Nick Storrs observed that “space debris” represent a near-term existential threat to the space industry itself, which therefore has a strong interest in ensuring that this matter is managed. He recalled that damages caused by objects in outer space are principally governed by the LIAB. This liability regime requires to identify (1) to which State the particular debris belong and (2) whether there is a fault. Both of these elements are difficult to determine in practice.

For now, the issue of space debris is largely managed through inter-agency cooperation, like the Inter-Agency Space Debris Coordination Committee, whose Guidelines on Space Debris Mitigation provide a cooperation framework by setting basic standards and objectives.
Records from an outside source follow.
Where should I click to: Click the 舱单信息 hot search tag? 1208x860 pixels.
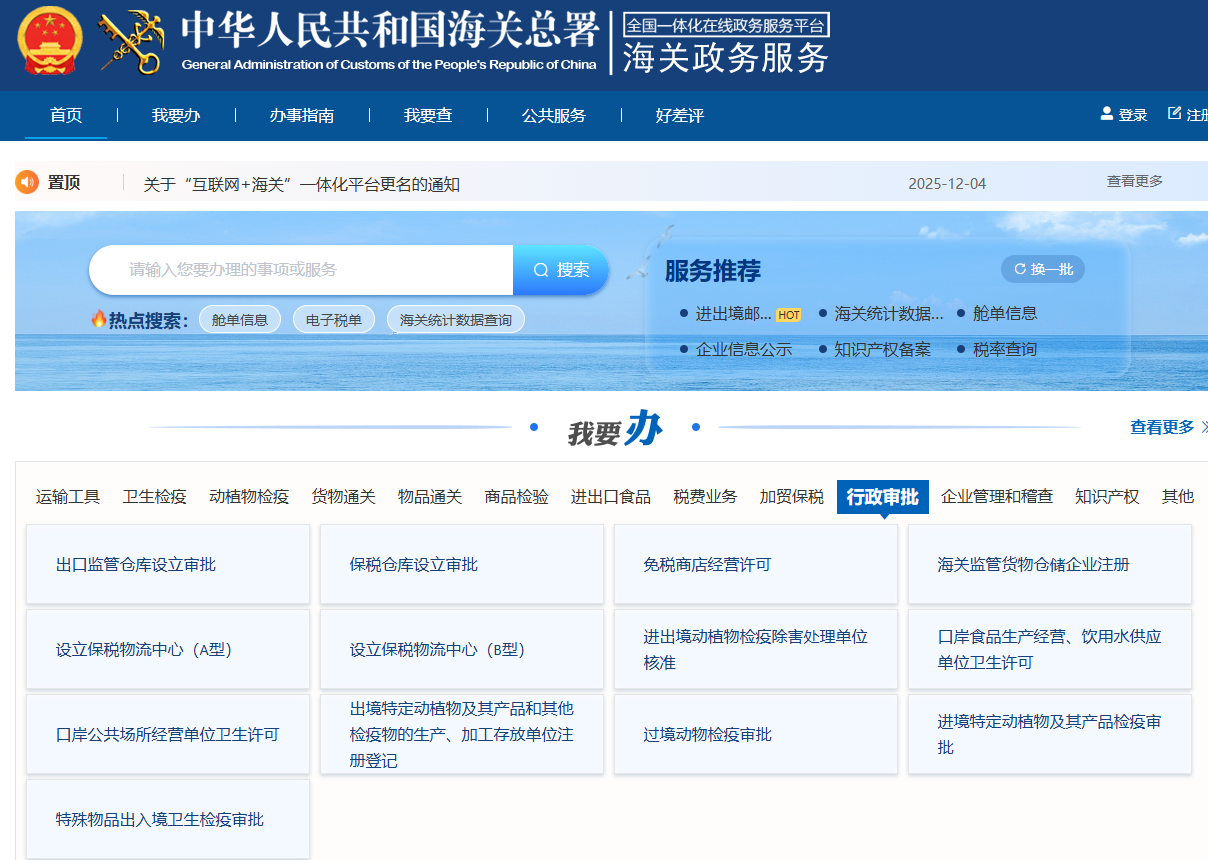coord(240,320)
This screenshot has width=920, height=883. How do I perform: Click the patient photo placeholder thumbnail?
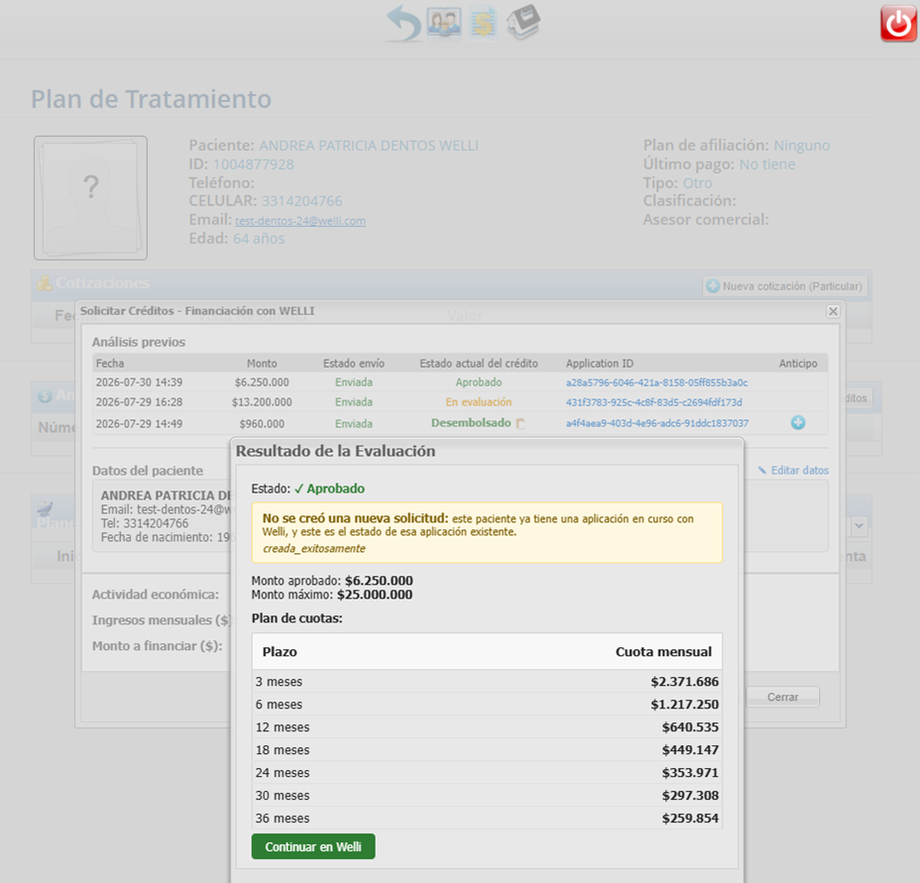(90, 198)
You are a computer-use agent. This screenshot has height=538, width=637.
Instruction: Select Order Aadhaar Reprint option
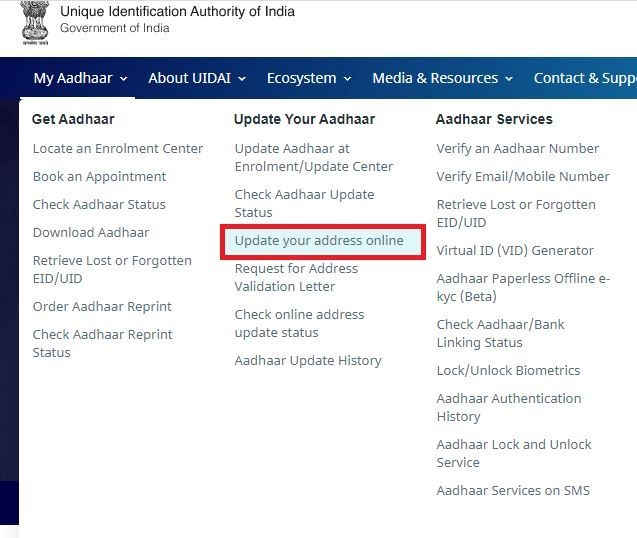(x=102, y=307)
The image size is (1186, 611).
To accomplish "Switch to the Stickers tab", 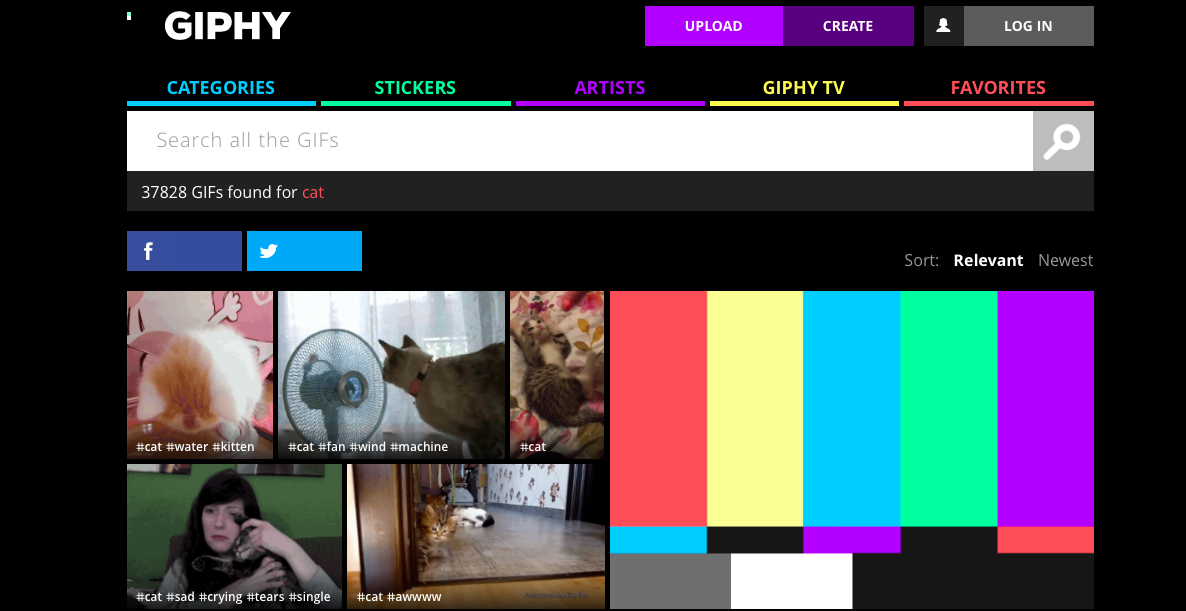I will pos(415,88).
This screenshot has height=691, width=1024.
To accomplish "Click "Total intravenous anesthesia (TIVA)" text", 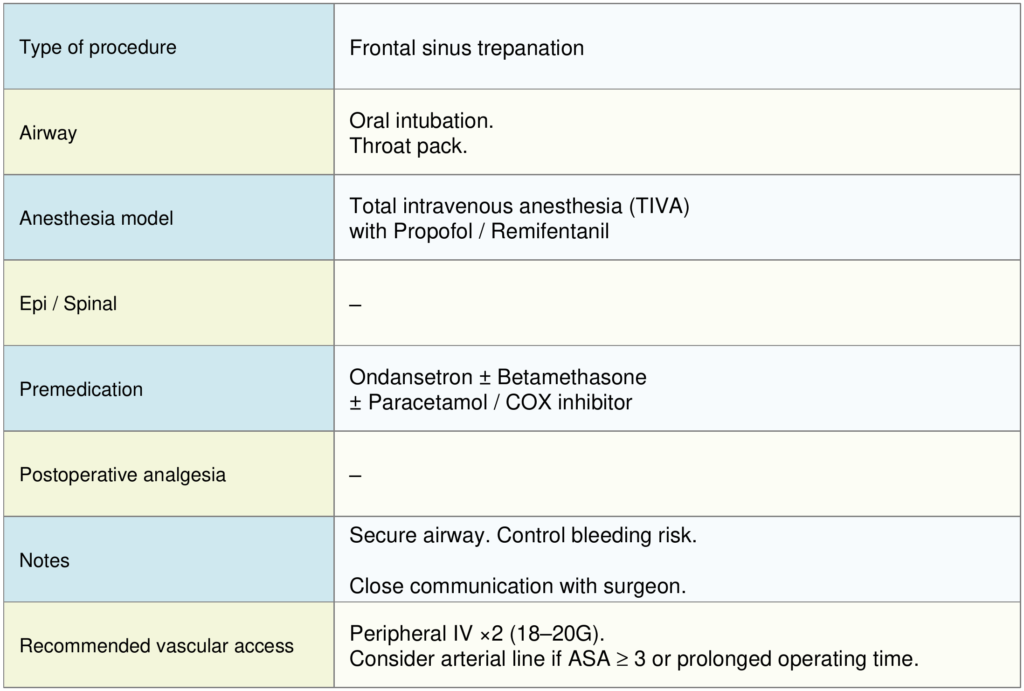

Space debris management is therefore self-regulated, without an enforcement mechanism. Nick Storrs anticipated that enforceable commitments will become necessary as the industry grows and space debris multiply. Arbitration may have a role in such commitments. Nick Storrs drew a parallel with environmental issues where, in spite of the difficulty of attributing liability, international agreements have defined common standards and have included arbitration as a means of dispute resolution.

The Allocation of Space Resources

Maximilian Trautinger highlighted the issue of the allocation of space resources. In particular, geostationary orbital positions (“GEO”) are a limited resource, and were first allocated through a first come first served approach. In 1977, the International Telecommunication Union (“ITU”) adopted an allotment plan for GEO. For other orbital positions than GEOs, such as the Low Earth Orbit (“LEO”), the first come first served approach still prevails.

The same applies to the use of the radio frequencies, which are also limited resources. While the allotment of radio frequencies in GEOs is managed by the ITU, radio frequencies in other orbits are allocated on a first come first served basis.

The question of resource ownership will therefore become even more pressing in the future. Maximilian Trautinger recalled that the principle of non-appropriation set out in the Outer Space Treaty and the Moon Treaty provides that outer space and celestial bodies are not subject to appropriation.

However, in 2015, the U.S. adopted the SPACE Act allowing US citizens and industries to engage in the commercial exploration and exploitation of space resources. Similar regulations were passed in Luxembourg and Japan, suggesting that the issue of space resources ownership will become an important source of disputes in the future.

Maximilian Trautinger also pointed out the potential conflicts that could arise from (1) the delivery of critical materials based on complex supply chains and (2) the growth of private investments in space, increasingly exposing investors to the risks of this industry.

New Horizons

According to Maximilian Trautinger’s words, we are entering a period of growing frictions in a frictionless space. The principles set out in the existing international legal instruments, established at a time when States were the main players in space exploration, are effectively being challenged. These frictions concern, first of all, the rise of private actors, with their own interests, alongside the States. These frictions are also caused by some States themselves, when they grant their nationals certain rights in contradiction with the principle of non-appropriation. Lastly, these frictions are also due to the intensification of space activities and their consequences, e.g., the multiplication of debris.

These frictions will inexorably give rise to disputes, between different actors, and regarding various issues.  Because of its flexibility and efficiency, arbitration appears perfectly suited to the resolution of these disputes. If it already plays a role today, its wider use will however depend on the adoption of binding international agreements.